Por outro lado, com medidas de contenção mais intensas, a velocidade de expansão da pandemia entraria em "câmera lenta", tornando mais longa a duração da epidemia, mas também "achatando a curva", para usar um termo que já se tornou comum no vocabulário do mundo inteiro. Com isso, o dia de maior necessidade de leitos para atender pacientes internados ao mesmo tempo, pelo mesmo motivo, ocorreria em setembro, quando cerca de 1,3 mil pacientes necessitariam de hospitalização.

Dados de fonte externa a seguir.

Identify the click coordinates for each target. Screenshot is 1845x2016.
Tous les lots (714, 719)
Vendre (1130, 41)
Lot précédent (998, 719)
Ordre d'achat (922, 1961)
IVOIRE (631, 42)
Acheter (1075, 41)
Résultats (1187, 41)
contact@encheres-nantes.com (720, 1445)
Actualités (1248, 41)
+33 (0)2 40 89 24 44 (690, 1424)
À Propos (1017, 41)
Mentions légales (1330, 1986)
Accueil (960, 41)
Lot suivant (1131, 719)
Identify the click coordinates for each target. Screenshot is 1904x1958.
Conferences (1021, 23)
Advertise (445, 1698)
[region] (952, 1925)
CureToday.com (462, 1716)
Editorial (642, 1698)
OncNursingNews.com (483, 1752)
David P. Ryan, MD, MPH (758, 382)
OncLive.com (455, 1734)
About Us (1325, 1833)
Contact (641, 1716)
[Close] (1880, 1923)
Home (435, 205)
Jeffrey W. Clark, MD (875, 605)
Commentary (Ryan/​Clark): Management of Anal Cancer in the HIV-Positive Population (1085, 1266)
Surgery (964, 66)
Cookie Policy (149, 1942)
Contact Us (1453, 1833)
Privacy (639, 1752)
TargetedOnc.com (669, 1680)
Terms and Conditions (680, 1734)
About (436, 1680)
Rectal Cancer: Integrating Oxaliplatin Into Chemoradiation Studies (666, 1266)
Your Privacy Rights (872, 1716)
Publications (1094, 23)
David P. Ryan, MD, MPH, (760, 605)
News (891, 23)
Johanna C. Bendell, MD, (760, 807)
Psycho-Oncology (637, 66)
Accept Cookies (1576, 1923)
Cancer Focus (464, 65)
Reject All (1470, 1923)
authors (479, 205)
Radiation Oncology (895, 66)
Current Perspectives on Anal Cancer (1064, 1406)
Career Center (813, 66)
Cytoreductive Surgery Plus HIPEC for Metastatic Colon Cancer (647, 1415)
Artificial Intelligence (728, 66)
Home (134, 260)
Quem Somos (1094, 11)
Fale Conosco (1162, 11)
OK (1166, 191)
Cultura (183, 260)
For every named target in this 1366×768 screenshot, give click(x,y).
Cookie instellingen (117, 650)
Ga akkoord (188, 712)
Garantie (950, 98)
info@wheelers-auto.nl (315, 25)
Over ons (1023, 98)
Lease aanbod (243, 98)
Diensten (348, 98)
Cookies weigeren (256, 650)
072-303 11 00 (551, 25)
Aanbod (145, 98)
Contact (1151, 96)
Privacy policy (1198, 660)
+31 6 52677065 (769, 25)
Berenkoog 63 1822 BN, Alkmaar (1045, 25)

Entre um cenário hipotético – nenhuma medida tomada – e outro – com completa restrição de ir e vir por um período de seis meses –, há vários outros cenários, e a única certeza que se pode ter é que existe uma relação inversa entre duas variáveis: tipo de medidas adotadas para restringir o convívio social e a escalada dos casos da Covid-19. Quanto mais brandas forem as medidas, maior será o número de pessoas expostas e infectadas pelo novo coronavírus, o que sobrecarregará os sistemas de saúde, que podem colapsar.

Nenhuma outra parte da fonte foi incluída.